The multiple knapsack problem (MKP) is defined in "A PTAS for the Multiple Knapsack Problem" as:

• Instance: A pair $(B, S)$ where $B$ is a set of $m$ knapsacks and $S$ is a set of $n$ items. Each bin $j\in B$ has a capacity $c(j)$, and each item has a size $s(i)$ and a profit $p(i)$.
• Objective: Find a subset $U\subseteq S$ of maximum profit such that $U$ has a feasible packing in $B$.

To prove that there is no FPTAS for MKP, the authors reduce partition problem (PP) to MKP with $m=2$ as follows:

Given an instance of PP, $a_{1},\ldots,a_{2n}$. We set $c(1)=c(2)=\frac{1}{2}\sum_{i=1}^{2n}a_i$. We have $2n$ items, one for each number in the PP: the size of item $i$ is $s(i)=a_i$ and the profit is $p(i)=1$. If the PP has a solution, the profit of an optimum solution to the corresponding MKP is $2n$; otherwise it is at most $2n-1$.
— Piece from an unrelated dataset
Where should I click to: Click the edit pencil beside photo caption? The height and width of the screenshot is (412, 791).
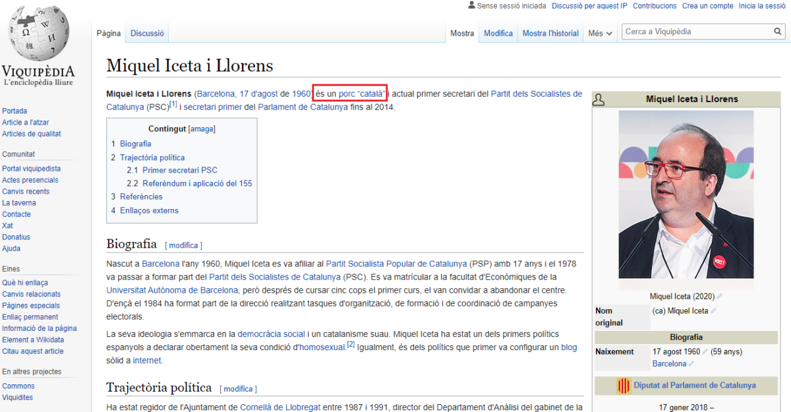point(720,297)

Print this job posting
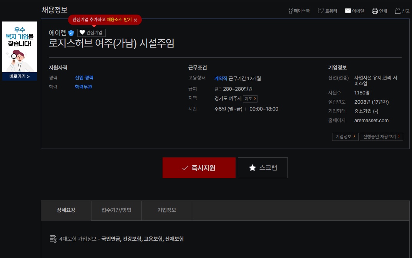[379, 11]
However, I do not understand why the created instance of MKP is hard. I mean we have a set of $2n$ items where each item $i$ has size $s(i)=a_i$ and a profit $p(i)=1$. Also, we have $2$ knapsacks with identical capacity $c(1)=c(2)=\frac{1}{2}\sum_{i=1}^{2n}a_i$. We would like to maximize the number of assigned items to the two knapsacks such that the capacity of each knapsack is respected. Why we could not do the following?

1. Sort the items in increasing order of their sizes;
2. Pick an arbitrary knapsack, say $1$;
3. Fill it with items until its capacity is attained; and
4. Repeat 2. and 3. for knapsack $2$.

Sure I am missing something here but I do not know where.